By combining two behavioral tasks, Moncada and Viola (2007) investigated whether a behavioral experience could extend the duration of the memory for an independent task and whether this interaction displayed properties consistent with synaptic capture. In the inhibitory avoidance paradigm (IA), a hippocampal-dependent task (Whitlock et al., 2006), rodents receive an electrical foot shock immediately after they step down from a platform, so they suppress the step-down behavior the next time they are placed on the platform. Thus, the step-down latency can be used as a parameter to assess memory retention. To answer the question of whether this memory could be promoted by its coincidence with an independent task, the authors combined this paradigm with the exploration of a novel spatial context (an open field), which also activates neurons in area CA1 (Vianna et al., 2000).
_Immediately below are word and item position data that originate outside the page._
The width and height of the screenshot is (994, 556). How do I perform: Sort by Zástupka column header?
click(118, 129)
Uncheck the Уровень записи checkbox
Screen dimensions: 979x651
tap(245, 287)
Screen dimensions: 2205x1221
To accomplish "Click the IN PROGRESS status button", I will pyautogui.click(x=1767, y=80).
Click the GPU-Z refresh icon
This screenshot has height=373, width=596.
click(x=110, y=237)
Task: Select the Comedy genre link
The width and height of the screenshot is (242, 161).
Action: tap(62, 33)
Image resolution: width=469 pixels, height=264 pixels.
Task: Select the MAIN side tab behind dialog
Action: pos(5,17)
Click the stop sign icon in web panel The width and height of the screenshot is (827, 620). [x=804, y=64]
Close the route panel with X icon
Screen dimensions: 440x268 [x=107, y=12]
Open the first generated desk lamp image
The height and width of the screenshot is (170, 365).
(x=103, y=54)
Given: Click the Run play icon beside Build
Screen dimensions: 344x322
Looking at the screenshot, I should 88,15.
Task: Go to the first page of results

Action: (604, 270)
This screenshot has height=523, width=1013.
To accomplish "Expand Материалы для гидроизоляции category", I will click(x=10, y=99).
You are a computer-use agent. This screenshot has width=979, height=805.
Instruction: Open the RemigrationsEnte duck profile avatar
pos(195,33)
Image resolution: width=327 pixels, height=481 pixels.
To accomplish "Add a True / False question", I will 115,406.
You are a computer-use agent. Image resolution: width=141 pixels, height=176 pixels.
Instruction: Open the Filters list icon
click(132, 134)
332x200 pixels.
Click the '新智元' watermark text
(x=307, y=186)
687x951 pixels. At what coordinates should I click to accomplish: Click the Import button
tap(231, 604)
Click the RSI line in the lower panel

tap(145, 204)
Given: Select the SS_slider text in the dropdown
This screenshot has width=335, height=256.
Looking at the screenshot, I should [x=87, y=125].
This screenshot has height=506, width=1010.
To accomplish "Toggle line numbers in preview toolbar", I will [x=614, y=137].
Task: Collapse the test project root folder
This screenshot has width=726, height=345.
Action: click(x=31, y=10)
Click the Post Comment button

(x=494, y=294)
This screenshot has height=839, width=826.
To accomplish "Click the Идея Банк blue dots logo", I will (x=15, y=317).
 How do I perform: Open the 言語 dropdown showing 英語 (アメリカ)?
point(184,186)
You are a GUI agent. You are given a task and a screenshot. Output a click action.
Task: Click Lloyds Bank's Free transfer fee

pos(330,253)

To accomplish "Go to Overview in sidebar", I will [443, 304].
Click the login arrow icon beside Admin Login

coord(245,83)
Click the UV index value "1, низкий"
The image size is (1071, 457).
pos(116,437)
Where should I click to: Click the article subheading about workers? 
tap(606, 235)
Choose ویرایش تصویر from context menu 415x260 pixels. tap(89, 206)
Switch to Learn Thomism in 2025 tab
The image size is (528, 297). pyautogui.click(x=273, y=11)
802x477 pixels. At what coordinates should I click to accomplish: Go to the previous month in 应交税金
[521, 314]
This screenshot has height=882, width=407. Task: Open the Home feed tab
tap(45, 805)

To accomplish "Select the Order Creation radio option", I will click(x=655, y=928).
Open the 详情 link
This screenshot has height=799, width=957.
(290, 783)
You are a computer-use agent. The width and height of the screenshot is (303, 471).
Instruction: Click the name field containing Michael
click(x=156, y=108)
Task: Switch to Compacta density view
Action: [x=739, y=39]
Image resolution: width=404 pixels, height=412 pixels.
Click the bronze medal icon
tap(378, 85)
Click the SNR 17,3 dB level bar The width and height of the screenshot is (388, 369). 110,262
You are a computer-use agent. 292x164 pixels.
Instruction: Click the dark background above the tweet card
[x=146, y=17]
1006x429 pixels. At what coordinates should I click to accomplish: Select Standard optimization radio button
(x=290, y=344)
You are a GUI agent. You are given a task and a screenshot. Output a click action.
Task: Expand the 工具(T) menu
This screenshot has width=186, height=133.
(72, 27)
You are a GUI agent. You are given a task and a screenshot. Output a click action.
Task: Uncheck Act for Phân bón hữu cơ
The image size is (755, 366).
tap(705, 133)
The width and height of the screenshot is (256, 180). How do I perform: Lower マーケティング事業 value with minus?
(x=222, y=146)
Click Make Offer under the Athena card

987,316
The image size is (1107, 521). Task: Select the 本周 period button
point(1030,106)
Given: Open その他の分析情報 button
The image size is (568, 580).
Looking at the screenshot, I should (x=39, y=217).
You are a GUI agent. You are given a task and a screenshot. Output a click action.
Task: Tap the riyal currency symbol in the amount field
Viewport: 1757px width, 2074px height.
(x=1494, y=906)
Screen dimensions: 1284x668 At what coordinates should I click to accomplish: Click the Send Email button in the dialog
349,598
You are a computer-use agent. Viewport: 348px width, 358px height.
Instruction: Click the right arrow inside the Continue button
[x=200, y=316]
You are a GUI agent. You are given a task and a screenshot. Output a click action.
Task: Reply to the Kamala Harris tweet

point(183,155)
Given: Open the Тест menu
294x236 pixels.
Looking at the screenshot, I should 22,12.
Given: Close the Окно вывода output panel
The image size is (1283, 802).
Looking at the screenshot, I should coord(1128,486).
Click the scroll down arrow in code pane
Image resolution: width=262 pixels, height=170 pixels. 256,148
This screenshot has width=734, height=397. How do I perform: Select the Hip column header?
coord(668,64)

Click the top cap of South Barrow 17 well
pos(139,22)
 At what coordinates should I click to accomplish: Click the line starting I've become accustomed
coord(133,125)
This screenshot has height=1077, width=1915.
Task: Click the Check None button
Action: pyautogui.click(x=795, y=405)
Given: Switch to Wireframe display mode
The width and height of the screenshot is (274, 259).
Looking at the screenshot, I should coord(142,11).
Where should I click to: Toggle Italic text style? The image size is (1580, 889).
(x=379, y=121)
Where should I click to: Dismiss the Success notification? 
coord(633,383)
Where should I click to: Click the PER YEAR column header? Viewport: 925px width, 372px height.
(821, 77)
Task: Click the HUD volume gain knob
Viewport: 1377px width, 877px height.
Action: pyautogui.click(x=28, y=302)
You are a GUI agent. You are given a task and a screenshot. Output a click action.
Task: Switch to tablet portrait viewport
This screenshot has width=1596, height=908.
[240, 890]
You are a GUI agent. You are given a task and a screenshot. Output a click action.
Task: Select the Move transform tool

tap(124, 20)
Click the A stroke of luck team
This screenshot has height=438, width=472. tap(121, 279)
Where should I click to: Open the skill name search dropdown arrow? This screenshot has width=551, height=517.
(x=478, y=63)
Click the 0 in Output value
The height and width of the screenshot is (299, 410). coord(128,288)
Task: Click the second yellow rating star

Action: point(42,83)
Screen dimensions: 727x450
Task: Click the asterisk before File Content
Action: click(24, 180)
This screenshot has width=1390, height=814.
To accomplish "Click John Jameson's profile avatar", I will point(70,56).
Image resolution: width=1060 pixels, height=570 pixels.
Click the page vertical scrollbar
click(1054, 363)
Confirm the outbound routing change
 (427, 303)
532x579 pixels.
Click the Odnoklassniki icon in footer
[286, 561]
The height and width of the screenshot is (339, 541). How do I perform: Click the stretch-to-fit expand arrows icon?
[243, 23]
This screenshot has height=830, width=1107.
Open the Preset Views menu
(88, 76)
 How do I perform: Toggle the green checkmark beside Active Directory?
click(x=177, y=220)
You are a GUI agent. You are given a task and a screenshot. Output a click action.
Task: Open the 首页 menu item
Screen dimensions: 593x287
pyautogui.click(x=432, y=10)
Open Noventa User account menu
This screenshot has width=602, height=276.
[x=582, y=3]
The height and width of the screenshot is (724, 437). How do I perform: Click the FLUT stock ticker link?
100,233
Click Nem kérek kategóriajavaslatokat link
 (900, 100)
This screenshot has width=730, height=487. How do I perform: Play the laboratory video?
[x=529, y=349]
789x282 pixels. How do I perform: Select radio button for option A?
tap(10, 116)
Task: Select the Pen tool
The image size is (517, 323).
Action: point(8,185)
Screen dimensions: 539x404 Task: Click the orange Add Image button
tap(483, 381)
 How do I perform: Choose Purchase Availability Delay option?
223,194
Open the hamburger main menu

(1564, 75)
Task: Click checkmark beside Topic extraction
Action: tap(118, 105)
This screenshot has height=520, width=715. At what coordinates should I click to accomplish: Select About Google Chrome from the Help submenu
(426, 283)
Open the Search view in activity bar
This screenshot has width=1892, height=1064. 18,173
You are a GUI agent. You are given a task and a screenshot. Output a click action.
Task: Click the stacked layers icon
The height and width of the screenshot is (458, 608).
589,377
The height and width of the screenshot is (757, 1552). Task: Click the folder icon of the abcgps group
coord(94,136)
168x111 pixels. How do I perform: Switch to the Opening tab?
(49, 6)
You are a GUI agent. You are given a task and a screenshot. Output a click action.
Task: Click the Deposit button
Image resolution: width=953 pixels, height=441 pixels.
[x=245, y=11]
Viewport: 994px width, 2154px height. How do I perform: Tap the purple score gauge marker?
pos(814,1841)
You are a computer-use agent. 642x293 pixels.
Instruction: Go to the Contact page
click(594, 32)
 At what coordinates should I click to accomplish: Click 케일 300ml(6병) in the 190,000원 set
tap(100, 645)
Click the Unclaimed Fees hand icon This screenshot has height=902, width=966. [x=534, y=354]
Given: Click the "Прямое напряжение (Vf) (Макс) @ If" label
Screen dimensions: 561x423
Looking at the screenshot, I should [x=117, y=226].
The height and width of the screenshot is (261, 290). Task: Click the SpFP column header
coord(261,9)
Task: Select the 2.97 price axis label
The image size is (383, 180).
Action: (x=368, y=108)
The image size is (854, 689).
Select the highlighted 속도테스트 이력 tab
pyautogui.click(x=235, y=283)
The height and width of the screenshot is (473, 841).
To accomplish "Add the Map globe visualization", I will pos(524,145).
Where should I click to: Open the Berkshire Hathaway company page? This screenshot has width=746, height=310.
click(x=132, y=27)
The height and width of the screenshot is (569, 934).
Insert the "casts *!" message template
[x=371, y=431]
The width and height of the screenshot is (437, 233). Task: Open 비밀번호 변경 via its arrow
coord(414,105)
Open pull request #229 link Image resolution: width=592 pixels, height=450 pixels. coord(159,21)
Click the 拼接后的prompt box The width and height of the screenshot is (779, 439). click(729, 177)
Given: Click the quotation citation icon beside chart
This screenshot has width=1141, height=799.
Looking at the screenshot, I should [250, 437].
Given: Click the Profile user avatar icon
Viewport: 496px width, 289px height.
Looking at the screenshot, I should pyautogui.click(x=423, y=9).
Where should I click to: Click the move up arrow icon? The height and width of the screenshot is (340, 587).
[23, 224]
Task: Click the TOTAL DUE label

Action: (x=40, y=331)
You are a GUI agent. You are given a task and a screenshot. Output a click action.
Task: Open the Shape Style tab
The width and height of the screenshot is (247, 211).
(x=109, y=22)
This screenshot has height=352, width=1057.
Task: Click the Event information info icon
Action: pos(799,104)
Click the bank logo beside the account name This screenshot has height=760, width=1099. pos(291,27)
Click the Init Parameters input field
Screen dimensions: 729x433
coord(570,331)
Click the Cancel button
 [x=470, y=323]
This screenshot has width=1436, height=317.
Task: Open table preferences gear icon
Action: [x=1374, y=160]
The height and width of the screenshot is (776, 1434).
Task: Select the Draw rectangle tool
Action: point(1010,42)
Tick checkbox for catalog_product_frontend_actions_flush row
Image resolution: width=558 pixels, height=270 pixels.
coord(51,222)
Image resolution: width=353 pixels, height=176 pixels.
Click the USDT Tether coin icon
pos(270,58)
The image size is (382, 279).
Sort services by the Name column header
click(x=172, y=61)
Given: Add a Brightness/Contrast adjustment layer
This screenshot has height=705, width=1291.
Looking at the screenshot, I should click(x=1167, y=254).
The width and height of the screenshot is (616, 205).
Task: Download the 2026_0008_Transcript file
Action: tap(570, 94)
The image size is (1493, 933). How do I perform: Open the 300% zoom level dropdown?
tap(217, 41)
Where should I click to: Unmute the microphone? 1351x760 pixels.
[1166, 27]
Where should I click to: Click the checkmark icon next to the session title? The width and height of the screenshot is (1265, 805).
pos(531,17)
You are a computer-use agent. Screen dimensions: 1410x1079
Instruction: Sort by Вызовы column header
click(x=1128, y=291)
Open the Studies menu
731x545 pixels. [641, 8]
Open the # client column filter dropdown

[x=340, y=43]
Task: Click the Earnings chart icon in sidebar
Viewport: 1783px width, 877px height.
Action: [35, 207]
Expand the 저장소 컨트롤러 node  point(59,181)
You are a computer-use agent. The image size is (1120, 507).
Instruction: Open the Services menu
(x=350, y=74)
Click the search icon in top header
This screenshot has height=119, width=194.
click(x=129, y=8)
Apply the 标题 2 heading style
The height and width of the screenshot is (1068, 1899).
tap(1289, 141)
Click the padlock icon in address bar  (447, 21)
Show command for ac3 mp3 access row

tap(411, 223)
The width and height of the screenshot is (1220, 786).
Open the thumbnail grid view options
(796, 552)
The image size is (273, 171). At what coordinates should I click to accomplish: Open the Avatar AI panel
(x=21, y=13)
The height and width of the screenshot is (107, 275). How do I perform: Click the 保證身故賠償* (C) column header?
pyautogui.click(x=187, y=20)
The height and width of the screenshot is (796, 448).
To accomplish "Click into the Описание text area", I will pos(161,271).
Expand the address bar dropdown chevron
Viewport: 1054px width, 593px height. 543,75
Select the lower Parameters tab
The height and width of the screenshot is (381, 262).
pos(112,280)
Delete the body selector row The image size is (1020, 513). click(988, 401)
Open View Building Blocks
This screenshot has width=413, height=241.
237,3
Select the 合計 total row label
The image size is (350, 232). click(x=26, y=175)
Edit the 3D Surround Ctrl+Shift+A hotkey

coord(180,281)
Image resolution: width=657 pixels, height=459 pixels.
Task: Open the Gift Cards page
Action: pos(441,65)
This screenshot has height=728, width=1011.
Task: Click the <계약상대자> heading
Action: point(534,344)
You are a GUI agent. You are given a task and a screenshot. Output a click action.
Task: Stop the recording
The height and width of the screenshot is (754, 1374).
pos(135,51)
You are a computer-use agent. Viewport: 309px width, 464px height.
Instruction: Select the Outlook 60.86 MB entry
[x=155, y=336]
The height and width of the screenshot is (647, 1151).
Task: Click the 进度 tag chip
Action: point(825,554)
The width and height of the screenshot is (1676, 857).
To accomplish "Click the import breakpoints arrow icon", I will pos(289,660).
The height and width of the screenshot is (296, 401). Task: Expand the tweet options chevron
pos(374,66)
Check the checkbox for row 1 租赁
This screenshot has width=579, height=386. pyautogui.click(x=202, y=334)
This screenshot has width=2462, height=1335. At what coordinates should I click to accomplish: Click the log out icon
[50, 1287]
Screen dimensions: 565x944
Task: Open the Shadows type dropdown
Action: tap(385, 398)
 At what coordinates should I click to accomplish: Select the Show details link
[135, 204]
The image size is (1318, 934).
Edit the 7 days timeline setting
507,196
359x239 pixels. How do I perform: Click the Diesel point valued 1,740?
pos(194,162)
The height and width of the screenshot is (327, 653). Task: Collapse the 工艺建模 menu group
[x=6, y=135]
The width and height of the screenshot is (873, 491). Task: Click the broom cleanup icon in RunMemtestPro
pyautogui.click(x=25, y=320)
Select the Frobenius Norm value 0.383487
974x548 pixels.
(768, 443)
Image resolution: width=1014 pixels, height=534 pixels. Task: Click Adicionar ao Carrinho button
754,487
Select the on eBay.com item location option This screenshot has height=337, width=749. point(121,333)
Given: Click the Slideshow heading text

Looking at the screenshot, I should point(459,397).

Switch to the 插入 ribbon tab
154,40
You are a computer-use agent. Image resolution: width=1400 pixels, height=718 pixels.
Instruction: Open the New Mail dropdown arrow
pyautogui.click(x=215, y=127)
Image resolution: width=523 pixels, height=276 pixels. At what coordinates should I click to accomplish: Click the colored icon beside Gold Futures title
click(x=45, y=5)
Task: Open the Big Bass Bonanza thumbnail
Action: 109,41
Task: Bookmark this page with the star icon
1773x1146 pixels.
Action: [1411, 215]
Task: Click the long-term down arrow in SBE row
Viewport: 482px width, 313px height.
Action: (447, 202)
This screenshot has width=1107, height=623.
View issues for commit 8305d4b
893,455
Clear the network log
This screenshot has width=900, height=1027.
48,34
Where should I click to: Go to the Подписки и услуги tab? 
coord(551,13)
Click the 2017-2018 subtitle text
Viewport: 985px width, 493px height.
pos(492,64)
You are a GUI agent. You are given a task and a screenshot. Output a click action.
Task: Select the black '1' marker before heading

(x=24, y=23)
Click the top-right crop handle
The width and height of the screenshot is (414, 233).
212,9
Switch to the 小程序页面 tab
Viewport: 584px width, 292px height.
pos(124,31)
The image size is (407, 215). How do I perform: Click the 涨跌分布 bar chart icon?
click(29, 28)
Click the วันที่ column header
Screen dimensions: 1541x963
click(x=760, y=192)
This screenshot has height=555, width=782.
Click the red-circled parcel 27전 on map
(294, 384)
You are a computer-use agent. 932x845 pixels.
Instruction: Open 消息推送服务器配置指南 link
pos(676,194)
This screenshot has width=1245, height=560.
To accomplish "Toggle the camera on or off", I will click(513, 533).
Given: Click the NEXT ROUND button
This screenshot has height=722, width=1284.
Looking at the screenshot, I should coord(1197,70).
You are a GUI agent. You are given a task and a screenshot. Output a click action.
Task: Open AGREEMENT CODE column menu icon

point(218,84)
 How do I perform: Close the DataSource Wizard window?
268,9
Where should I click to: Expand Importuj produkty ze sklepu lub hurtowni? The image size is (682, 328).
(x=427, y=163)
They showed that weak training in the IA task produced short-term memory, lasting no longer than 15 min [Moncada and Viola (2007), their Fig. 1a (http://www.jneurosci.org/cgi/content/full/27/28/7476/F1)]. However, when a 5 min session of spatial novelty was given just before the IA task, the short-term memory was converted into a persistent memory lasting 24 h [Moncada and Viola (2007), their Fig. 1b (http://www.jneurosci.org/cgi/content/full/27/28/7476/F1)]. Similarly, when the spatial novelty was given after IA training, memory was also extended [Moncada and Viola (2007), their Fig. 4a (http://www.jneurosci.org/cgi/content/full/27/28/7476/F4)]. These results resembled the symmetry of the seminal electrophysiological experiments, where a strong tetanus applied either before or after weak tetanization in a different pathway resulted in late-LTP in the weakly stimulated pathway (Frey and Morris, 1997, 1998). Like the previous data, Moncada and Viola defined a restricted temporal window within which coincidence of the two behavioral experiences leads to long-term memory for the weak IA training.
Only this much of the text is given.